本草学の伝承と甦生

本草学という学問があります。これは元々は古く中国で発達した不老長寿その他の薬を研究する学問のことです。日本には奈良時代にこの学問が伝来したといわれ、江戸時代が最盛期だといいます。この本草は木と草のことを指しますが、古来薬用植物だけでなく薬として用いられる動物や鉱物などの天産物として薬用があるものがほとんど記されていました。

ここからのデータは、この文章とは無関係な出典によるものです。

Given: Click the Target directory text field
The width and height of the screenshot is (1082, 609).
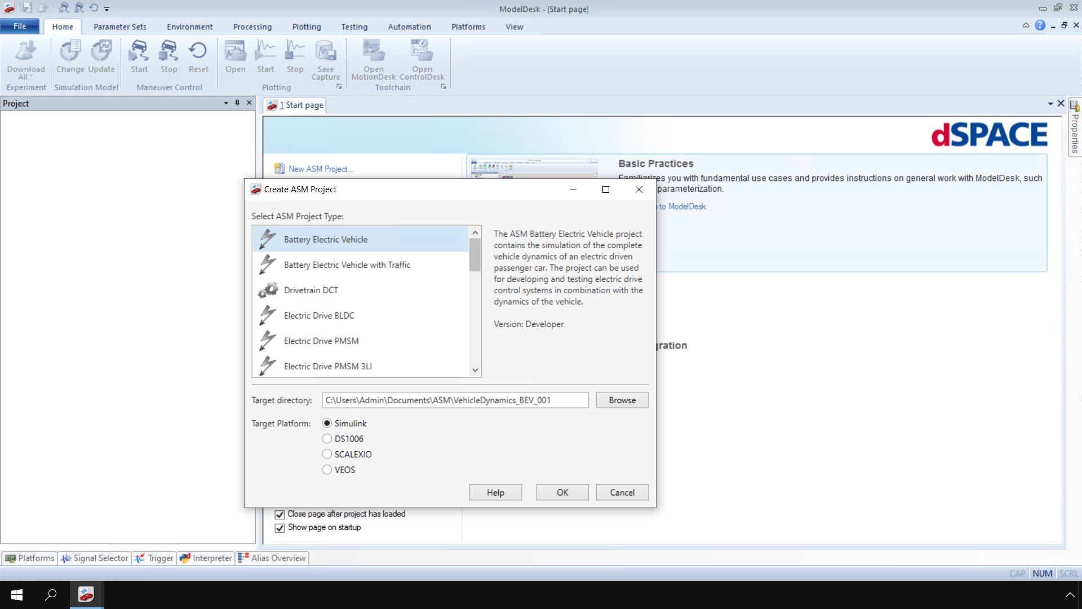Looking at the screenshot, I should 455,400.

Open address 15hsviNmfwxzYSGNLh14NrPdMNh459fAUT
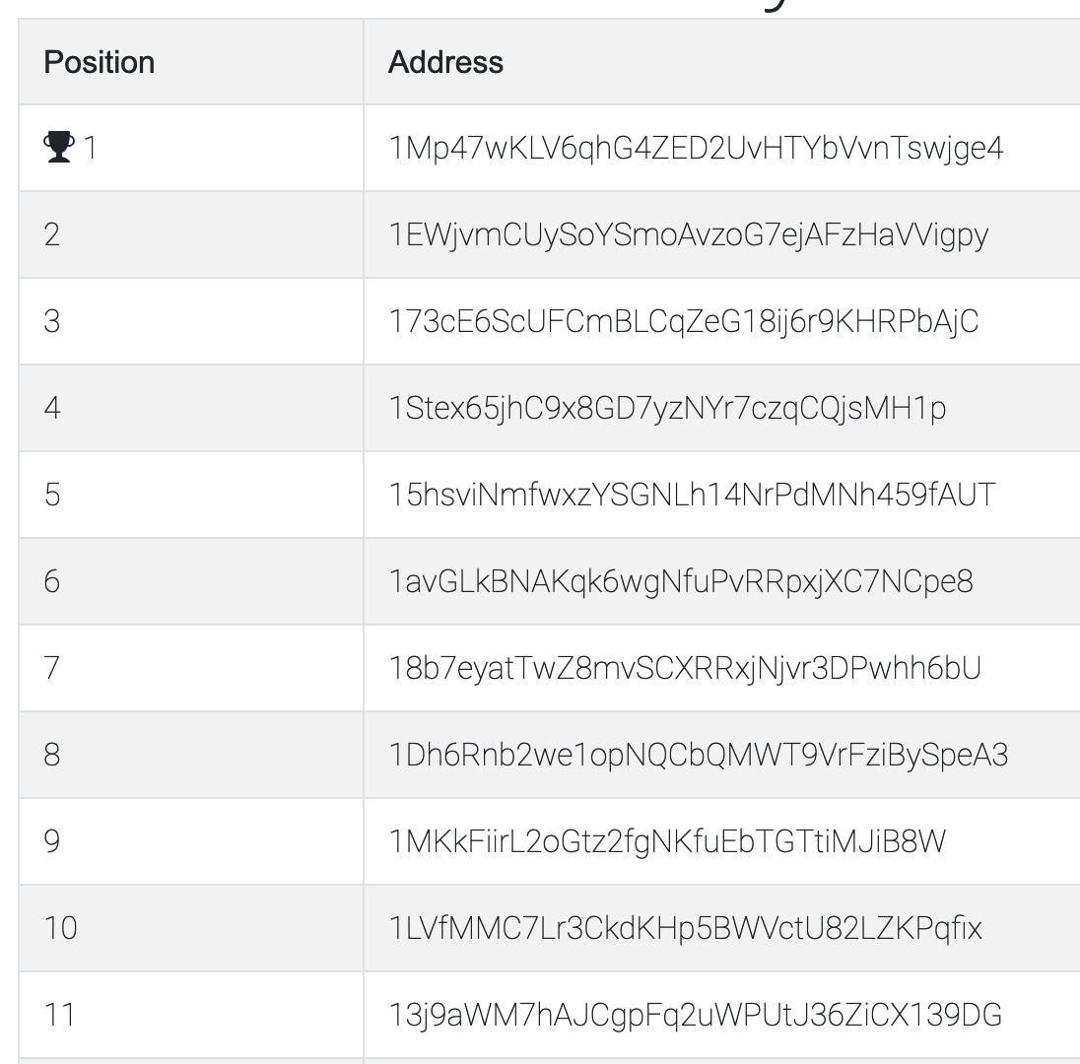692,495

日本にある最も古い本草書は、701年の中国の古典『新修本草』といわれます。そして江戸に入り李時珍の『本草綱目』があり、そのあとは私の故郷の偉人でもある貝原益軒が江戸中期頃に『大和本草』を出版しました。これは貝原益軒が79歳の時に一生をかけて本草、名物、物産について調べた結果をすべてまとめたものです。そしてもう一つが同じく江戸時代中期の百科事典『和漢三才図会』です。これを著したのは大坂の医師寺島良安で、師の和気仲安から「医者たる者は宇宙百般の事を明らむ必要あり」と諭されたことが編集の動機であったといいます。もともとは中国の明の王圻による類書『三才図会』を範とした絵入りの百科事典で、約30年余りかけて編纂されたものを参考にしたものです。江戸時代がどれだけこの本草学が充実していたかがよくわかります。これに蘭学が加わり、明治に入るころには植物学・生薬学として受け継がれたといいます。

明治や大正の頃の博物学者、南方熊楠もこの和漢三才図会を前頁書き写したともあります。今の時代のように簡単にプリントアウトできない時代は、一つ一つ手作業で模写していたことを思うと学問への姿勢そのものが違うようにも感じます。

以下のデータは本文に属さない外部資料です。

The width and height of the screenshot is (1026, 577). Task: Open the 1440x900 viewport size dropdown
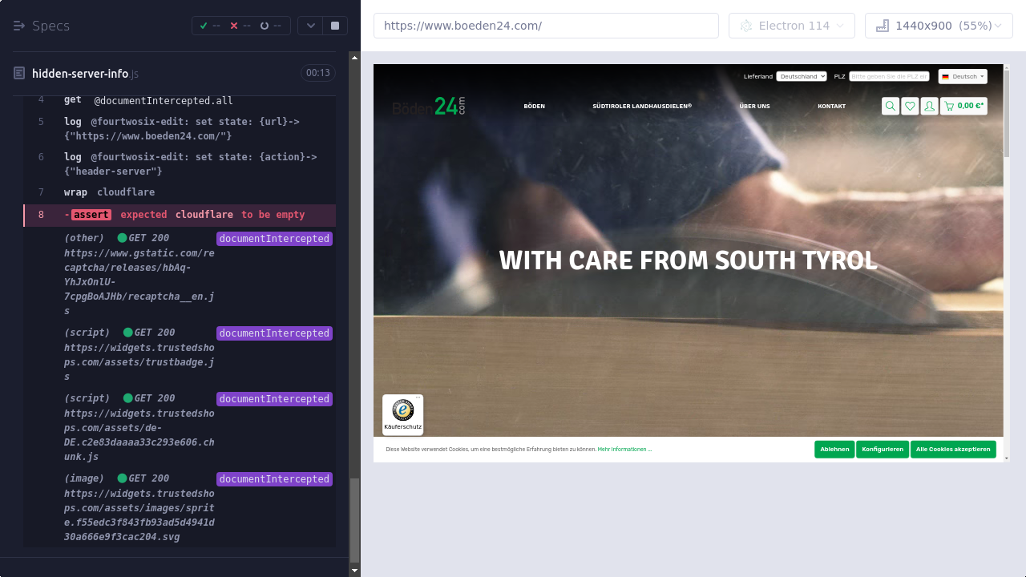coord(939,26)
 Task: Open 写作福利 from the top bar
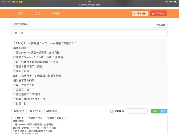click(140, 13)
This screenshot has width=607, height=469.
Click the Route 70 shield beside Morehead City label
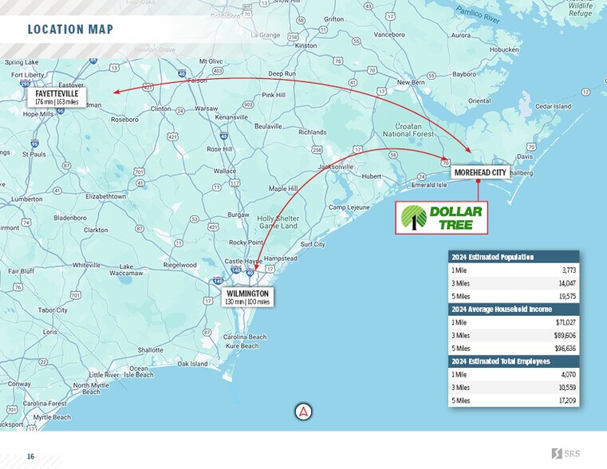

古来からの本草学は、神仙思想と合わさり不老不死を求めてきたものです。英彦山の不老園の歴史を調べると、この本草学の影響を多大に受けていたことがよくわかります。信じられないほどの長い年月を薬草の治験や実証実験を幾度も幾度も繰り返し、そして自然の篩にかけられて改善して磨かれたものだけが残っていきました。

まさに伝統と革新の集積そのものがこの本草学であることは間違いのない事実です。先日からスリランカのアーユルヴェーダ省の大臣も来日され、お互いの国の伝統医療の話など色々と意見交換をしましたが日本の誇る本草学をもっと学び直していきたいと感じる機会になりました。

これだけ研ぎ澄まされてきた学問が、明治以降は残念ながら西洋化の波を受けて失われていきました。これでは先人たちの努力や遺徳への配慮があまりにもないようにも思います。微力ながらこの本草学を私なりの暮らしフルネスの実践で甦生して、多くの方々に本来の日本の薬草の知恵を伝承していきたいと思います。

スリランカの大臣

昨日からスリランカにあるアーユルヴェーダ省の大臣、シシラジャヤコリ氏とその奥様、秘書と通訳の方が聴福庵に来庵されお泊りになり暮らしフルネスを体験していただいています。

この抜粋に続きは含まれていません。